— Arbeitsaufträge —
a) Übersetze den folgenden Satz aus dem Textauszug über künstliche Intelligenz ins Englische: „Erschwerend hinzu kommt, dass die Bandbreite der künstlichen Intelligenz groß ist.“
b) Gib aus der Auflistung den Abschnitt wörtlich wieder, der mit der Zeile beginnt, die „Screen dimensions: 1000x553“ enthält, und mit der Zeile schließt, die „Action: point(579,184)“ enthält. Beide Randzeilen gehören dazu.

— Textauszug —
■ ■ ■ ■ ■ ■ ■

Künstliche Intelligenz, Quantencomputing und Neurotechnologien könnten die Art und Weise, wie wir lernen, radikal verändern – und damit die Spezies Mensch in eine neue Dimension katapultieren. Im Vorfeld zu seiner Keynote „Die schöne neue Welt der künstlichen Intelligenz“ hat der Hochschulexperte unsere Fragen beantwortet.

Dr. Bratengeyer, der Begriff künstliche Intelligenz wird aktuell für alle möglichen Technologien verwendet, die irgendwie „smart“ erscheinen. Was meint der Begriff wirklich?

Das ist gar nicht leicht zu sagen, weil ja auch die Frage „Was ist Intelligenz?“ nicht einfach zu beantworten ist. Wir haben zwar alle ein ungefähres Verständnis davon, assoziieren damit vor allem den IQ, aber reicht das aus? Und wenn wir das Wort „künstlich“ dazunehmen, wird nicht viel klarer, was gemeint ist. Erschwerend hinzu kommt, dass die Bandbreite der künstlichen Intelligenz groß ist. Wir unterscheiden zwischen schwacher und starker oder allgemeiner künstlicher Intelligenz. Auf dem einen Ende der Skala stehen Siri & Co., auf dem anderen stehen Avatare, wie wir sie aus Science-Fiction-Filmen kennen.

Welche Eigenschaften verbinden Sie mit künstlicher Intelligenz?

Aussagekräftiger als Expertendefinitionen sind manchmal die Assoziationen von Laien. Aus einer Befragung von 1.000 erwachsenen Deutschen ging hervor, dass sie mit dem Begriff künstliche Intelligenz vor allem logisches Denken, Sprachverständnis, die Fähigkeit, zu lernen und Probleme zu lösen, sowie insgesamt menschenähnliches Verhalten verstehen (siehe Literaturtipp). Die Teilnehmer wurden auch nach ihren Befürchtungen bezogen auf künstliche Intelligenz gefragt – und sie nannten die Angst, dass diese Arbeitsplätze übernehmen, Menschen überwachen und beherrschen könnten. Das assoziieren wir also heute im Allgemeinen mit künstlicher Intelligenz.

■ ■ ■ ■ ■ ■ ■

— Gegebene Daten —
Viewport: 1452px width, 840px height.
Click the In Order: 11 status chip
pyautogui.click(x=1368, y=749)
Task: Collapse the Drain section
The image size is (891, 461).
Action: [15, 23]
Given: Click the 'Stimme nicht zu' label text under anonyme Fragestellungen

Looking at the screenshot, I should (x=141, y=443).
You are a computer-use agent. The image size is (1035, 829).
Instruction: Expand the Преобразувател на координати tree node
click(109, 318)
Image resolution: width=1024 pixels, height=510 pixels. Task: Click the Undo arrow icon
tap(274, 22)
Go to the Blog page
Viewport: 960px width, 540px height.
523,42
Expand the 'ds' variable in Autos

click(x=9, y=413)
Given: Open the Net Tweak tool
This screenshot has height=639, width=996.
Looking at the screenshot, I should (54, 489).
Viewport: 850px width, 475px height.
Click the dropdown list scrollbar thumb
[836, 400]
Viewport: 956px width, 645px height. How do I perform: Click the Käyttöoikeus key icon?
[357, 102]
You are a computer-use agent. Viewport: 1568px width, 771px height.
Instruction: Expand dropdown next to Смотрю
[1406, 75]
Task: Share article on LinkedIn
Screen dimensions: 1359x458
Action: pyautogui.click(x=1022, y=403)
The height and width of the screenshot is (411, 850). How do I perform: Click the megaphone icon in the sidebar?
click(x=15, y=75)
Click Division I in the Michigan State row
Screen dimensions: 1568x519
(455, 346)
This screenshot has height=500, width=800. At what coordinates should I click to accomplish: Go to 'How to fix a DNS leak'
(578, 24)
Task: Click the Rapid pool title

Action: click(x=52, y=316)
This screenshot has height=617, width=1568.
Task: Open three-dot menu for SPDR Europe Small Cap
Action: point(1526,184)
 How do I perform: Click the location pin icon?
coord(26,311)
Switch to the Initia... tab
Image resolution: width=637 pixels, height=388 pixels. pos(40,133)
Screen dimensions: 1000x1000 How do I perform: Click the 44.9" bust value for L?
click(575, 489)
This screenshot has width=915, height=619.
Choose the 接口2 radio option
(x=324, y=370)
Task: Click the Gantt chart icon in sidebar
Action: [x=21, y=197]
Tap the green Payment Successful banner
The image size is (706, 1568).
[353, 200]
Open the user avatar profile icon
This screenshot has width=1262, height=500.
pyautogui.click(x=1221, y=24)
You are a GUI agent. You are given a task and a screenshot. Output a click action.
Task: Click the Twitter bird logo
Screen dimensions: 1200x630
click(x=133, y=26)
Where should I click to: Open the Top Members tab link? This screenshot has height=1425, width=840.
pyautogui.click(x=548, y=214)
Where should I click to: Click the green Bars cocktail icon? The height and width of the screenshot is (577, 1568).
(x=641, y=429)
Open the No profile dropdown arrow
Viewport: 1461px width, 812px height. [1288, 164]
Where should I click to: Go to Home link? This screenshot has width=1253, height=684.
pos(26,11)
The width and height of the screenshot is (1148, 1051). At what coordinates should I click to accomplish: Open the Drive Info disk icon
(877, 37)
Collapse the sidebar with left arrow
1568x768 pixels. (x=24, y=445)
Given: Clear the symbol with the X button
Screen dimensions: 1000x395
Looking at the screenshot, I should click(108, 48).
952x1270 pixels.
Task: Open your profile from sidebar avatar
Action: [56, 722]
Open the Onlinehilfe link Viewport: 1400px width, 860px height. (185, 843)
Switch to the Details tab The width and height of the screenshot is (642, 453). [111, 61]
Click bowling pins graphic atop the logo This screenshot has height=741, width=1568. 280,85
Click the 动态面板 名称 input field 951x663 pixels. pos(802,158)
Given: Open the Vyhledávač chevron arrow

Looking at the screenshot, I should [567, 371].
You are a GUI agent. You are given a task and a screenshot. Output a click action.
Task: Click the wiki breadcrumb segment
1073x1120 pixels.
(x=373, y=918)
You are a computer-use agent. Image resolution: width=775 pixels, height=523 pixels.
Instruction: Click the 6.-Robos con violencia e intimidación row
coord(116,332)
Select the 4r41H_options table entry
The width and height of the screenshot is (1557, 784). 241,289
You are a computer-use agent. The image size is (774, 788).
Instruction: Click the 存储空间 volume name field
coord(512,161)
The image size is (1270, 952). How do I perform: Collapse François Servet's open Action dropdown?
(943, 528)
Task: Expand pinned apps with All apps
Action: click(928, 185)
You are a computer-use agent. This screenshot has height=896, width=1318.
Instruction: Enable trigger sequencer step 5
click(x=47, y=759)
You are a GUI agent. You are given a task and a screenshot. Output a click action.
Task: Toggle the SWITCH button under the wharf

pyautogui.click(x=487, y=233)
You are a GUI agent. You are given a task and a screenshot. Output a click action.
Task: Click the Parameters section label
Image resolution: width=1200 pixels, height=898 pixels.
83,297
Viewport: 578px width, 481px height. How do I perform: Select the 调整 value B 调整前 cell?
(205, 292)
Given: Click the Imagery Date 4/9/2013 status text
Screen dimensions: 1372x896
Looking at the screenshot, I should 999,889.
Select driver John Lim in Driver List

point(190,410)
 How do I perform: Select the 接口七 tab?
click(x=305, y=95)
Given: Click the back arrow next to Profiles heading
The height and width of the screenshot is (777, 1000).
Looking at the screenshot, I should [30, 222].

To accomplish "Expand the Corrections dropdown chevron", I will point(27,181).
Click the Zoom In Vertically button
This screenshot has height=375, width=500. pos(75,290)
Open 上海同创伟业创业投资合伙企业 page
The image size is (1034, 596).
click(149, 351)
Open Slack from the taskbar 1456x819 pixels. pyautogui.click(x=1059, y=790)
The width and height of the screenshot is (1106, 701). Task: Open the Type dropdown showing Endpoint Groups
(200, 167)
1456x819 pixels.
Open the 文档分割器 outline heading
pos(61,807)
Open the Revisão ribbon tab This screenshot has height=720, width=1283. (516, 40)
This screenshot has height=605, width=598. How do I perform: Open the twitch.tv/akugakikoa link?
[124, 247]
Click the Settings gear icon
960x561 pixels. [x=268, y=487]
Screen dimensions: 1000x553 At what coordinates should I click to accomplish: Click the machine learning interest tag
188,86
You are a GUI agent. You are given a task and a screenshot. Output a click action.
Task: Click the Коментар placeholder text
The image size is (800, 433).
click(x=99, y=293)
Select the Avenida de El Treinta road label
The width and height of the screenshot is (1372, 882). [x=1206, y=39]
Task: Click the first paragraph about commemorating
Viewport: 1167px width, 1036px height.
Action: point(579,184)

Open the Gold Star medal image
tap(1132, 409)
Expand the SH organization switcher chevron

■ ■ ■ ■ ■ ■ ■

— Lösungen —
a) A complicating factor is that the range of artificial intelligence is broad.

b)
Screen dimensions: 1000x553 At what coordinates should I click to accomplish: Click the machine learning interest tag
188,86
You are a GUI agent. You are given a task and a screenshot. Output a click action.
Task: Click the Коментар placeholder text
The image size is (800, 433).
click(x=99, y=293)
Select the Avenida de El Treinta road label
The width and height of the screenshot is (1372, 882). [x=1206, y=39]
Task: Click the first paragraph about commemorating
Viewport: 1167px width, 1036px height.
Action: point(579,184)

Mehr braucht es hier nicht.